SpiritSight’s Universal Block Parsing (UBP) resolves ambiguities in high‑resolution dynamic inputs.

MobileFlow’s hybrid visual encoder supports variable‑resolution inputs, improving detail perception.

OpenAI ComputerUse employs a closed‑loop vision‑operating‑system pipeline to analyze the entire screen and execute precise actions.

2.3 Planning

Global planning: generate a complete action sequence before execution.

Iterative planning: adjust the plan dynamically based on environmental feedback.

MobileFlow adopts a four‑step iterative framework (observe → reason → act → summarize).

2.4 Action

Mouse/touch actions: click, long‑press, drag.

Keyboard actions: text entry, shortcuts.

Navigation actions: scroll, page flip, tab switching.

3. State‑of‑the‑Art Technologies

3.1 OpenAI ComputerUse

Principle: based on the Computer‑Using Agent (CUA) model, leveraging GPT‑4o’s visual and reasoning abilities.

Workflow: instruction understanding → action generation → execution & feedback → state understanding → iterative improvement.

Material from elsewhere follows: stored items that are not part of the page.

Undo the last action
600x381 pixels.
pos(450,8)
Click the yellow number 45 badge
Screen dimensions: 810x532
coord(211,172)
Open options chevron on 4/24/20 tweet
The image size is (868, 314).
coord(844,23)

Supported environments: browsers, macOS, Windows, Ubuntu (mobile platforms not yet supported).

Applications: automated testing, exploratory testing, regression testing, cross‑platform consistency testing.

3.2 SpiritSight: Vision‑Driven GUI Agent

Innovation: introduces the large‑scale multi‑level GUI dataset GUI‑Lasagne and the Universal Block Parsing method.

Features: end‑to‑end pure visual perception, no reliance on HTML/XML.

Performance: surpasses existing methods on benchmarks such as Multimodal‑Mind2Web.

Cross‑language ability: fine‑tuning on a small target‑language dataset enables operation in languages like Chinese.

3.3 MobileFlow: Mobile‑Focused Agent

Model architecture: built on Qwen‑VL‑Chat with a hybrid visual encoder, supporting up to 21 B parameters.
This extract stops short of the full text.